Rede neural reexaminou os dados do TESS e revelou dezenas de mundos antes desconhecidos
Pesquisadores do Reino Unido e da Argentina desenvolveram um algoritmo que voltou a vasculhar observações de arquivo do telescópio orbital TESS e ajudou a confirmar a existência de mais de 100 exoplanetas. O achado chama ainda mais atenção porque cerca de 30 desses mundos nem sequer apareciam nas listas de candidatos, o que torna o resultado especialmente relevante para a astronomia atual.
Como o algoritmo analisou as observações do TESS
A ferramenta foi pensada como um sistema de processamento automático de imagens: ela identifica variações muito sutis no brilho das estrelas, que surgem quando um planeta passa em frente ao disco estelar. Esse mesmo princípio já havia sido explorado pela missão anterior, o Kepler, mas as técnicas mais recentes com IA tornaram a leitura dos dados muito mais rápida e simples.
O que a equipe conseguiu confirmar e catalogar
"Conseguimos confirmar a existência de 118 exoplanetas e identificar 2 mil possíveis candidatos a esse status, cerca de mil dos quais não eram conhecidos anteriormente. Com isso, foi possível montar, até agora, o catálogo mais detalhado de planetas que orbitam a uma distância incomumente pequena de suas estrelas, o que vai ajudar a selecionar os alvos mais interessantes para estudo."
Marina Lafarga, astrônoma da Universidade de Warwick (Reino Unido)

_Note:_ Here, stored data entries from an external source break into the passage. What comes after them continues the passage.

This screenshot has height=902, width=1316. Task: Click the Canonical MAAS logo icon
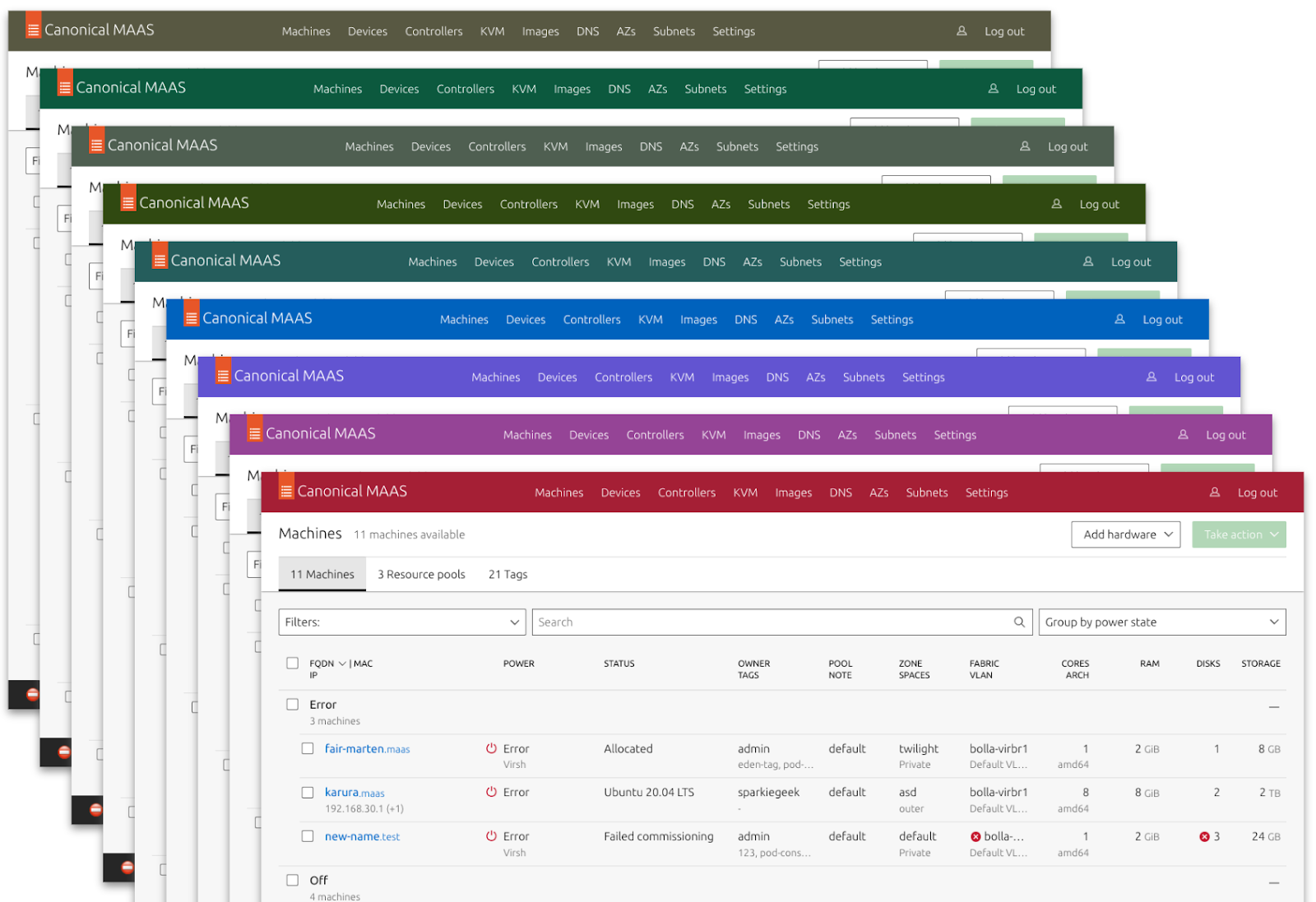285,490
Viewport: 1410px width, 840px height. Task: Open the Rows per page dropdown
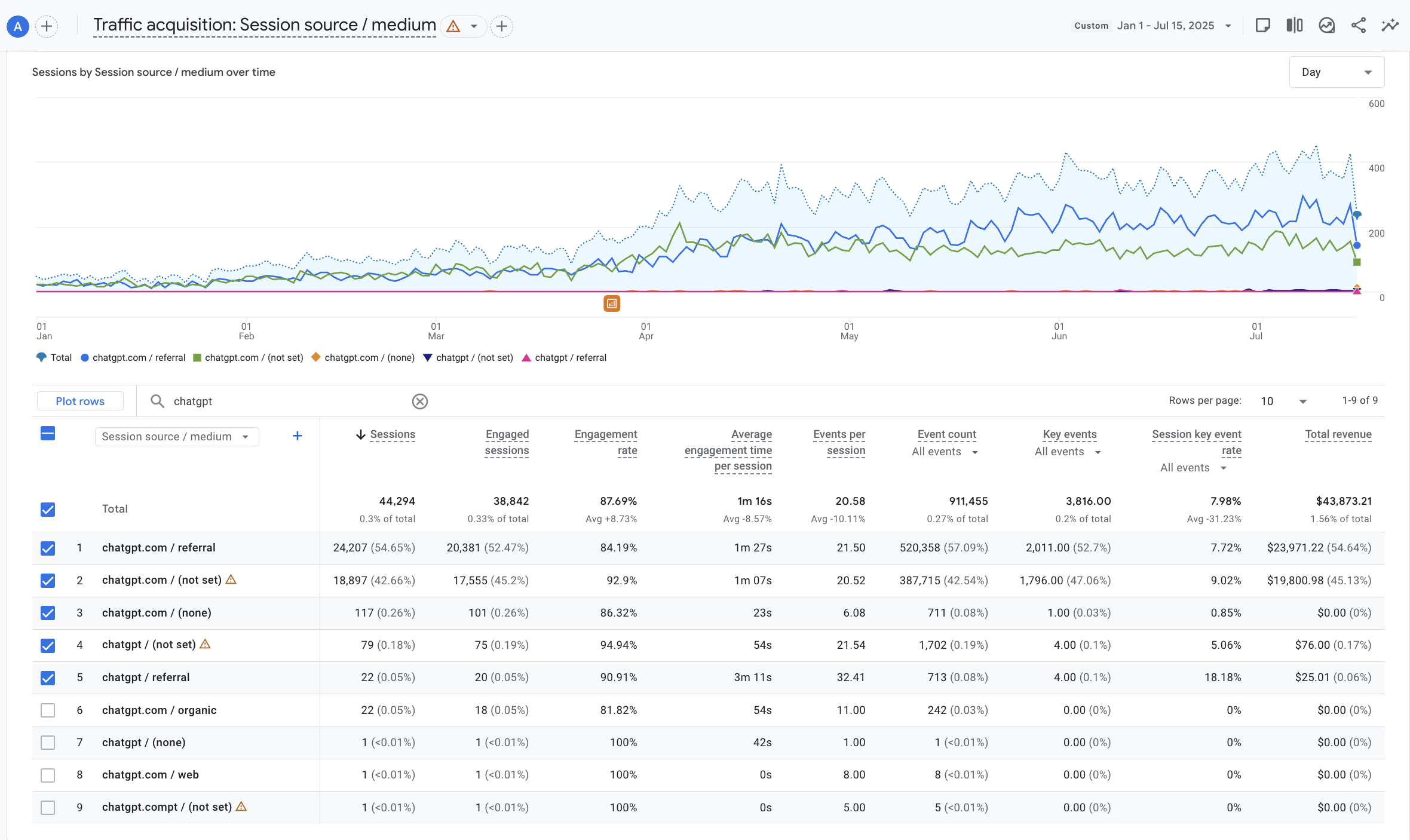pos(1283,401)
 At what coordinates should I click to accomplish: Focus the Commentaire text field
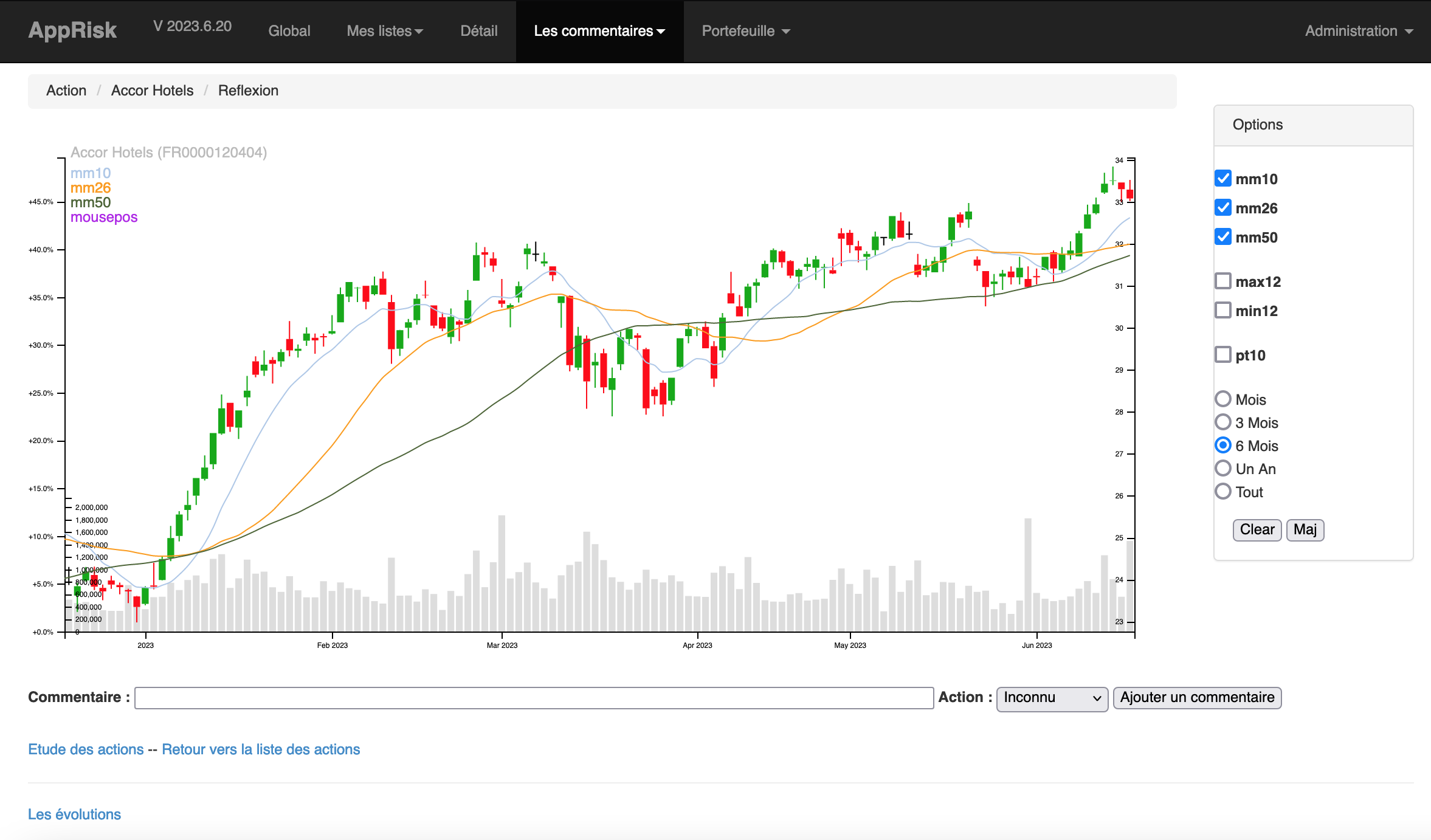point(533,698)
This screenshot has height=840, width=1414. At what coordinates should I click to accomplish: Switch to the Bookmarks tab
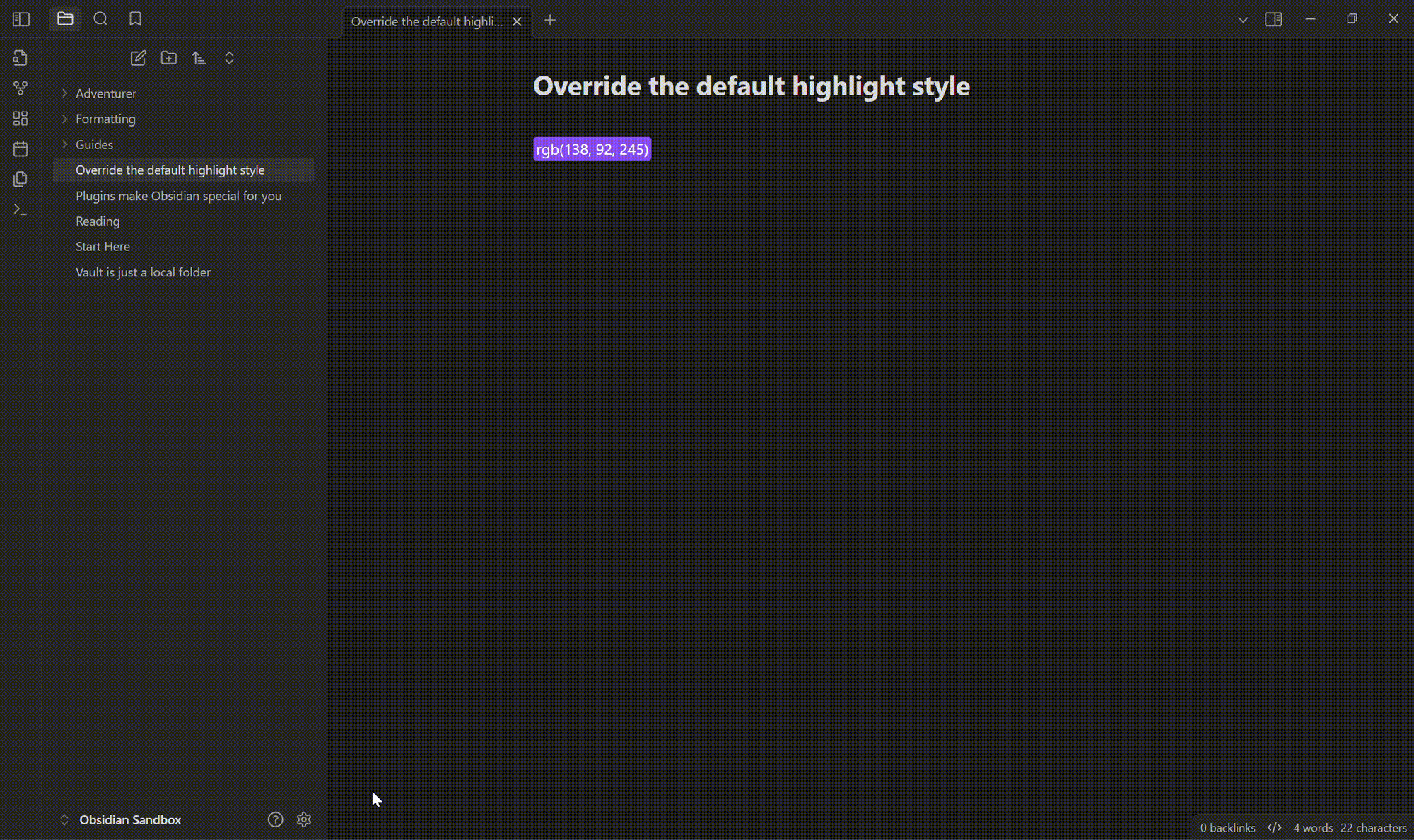click(x=135, y=19)
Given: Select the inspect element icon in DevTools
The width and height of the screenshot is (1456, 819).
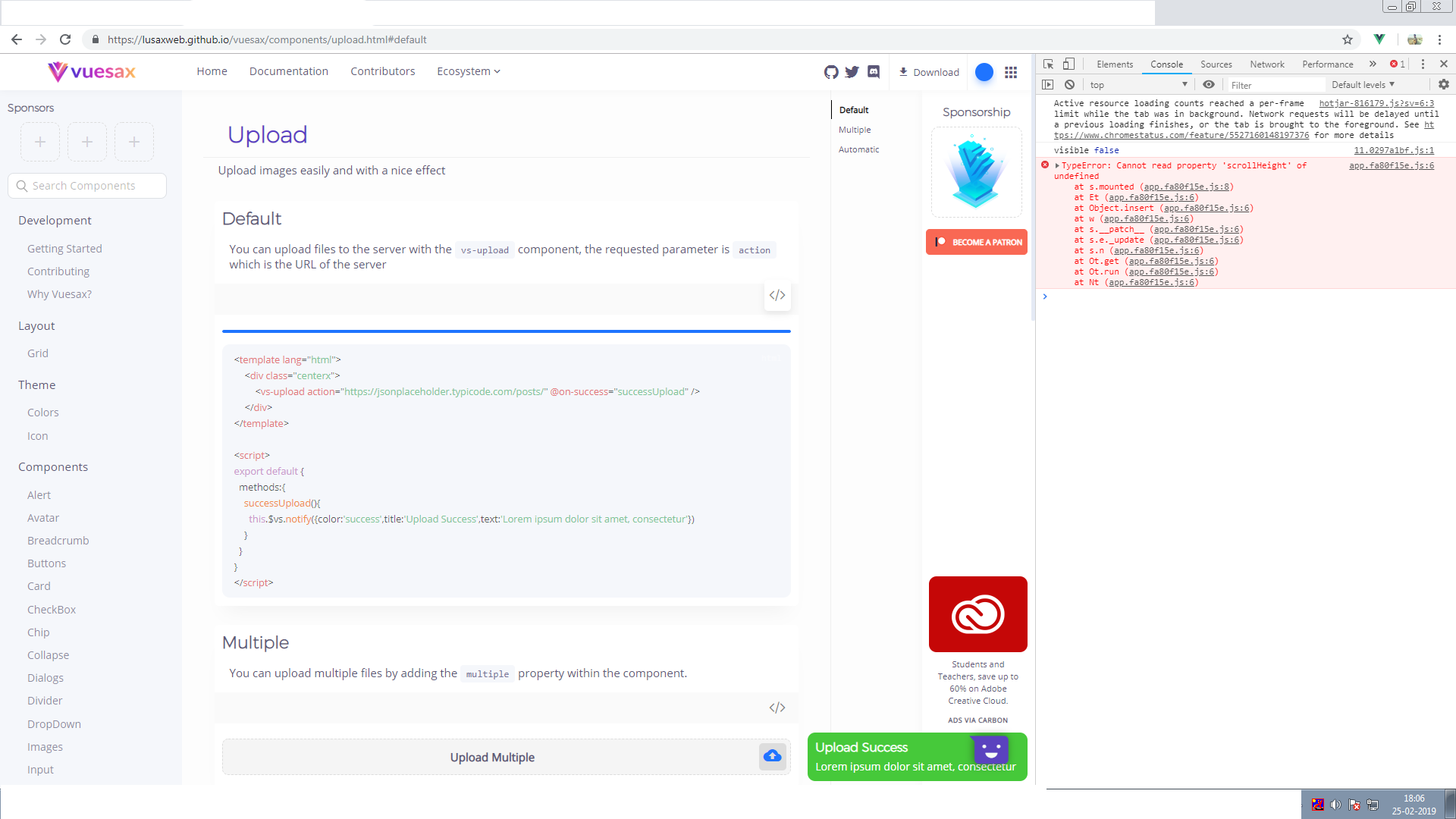Looking at the screenshot, I should [x=1049, y=64].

Por que a IA reduz o trabalho manual e aumenta a eficiência
Antes, os cientistas precisavam checar manualmente milhares de sinais, já que oscilações parecidas na luz podem ser provocadas por processos internos das próprias estrelas. Por isso, apesar de o TESS ter encontrado quase 8000 candidatos, apenas cerca de 700 planetas foram confirmados. A nova abordagem pode elevar drasticamente a eficiência da busca e acelerar a identificação de objetos raros, incluindo potenciais análogos da Terra.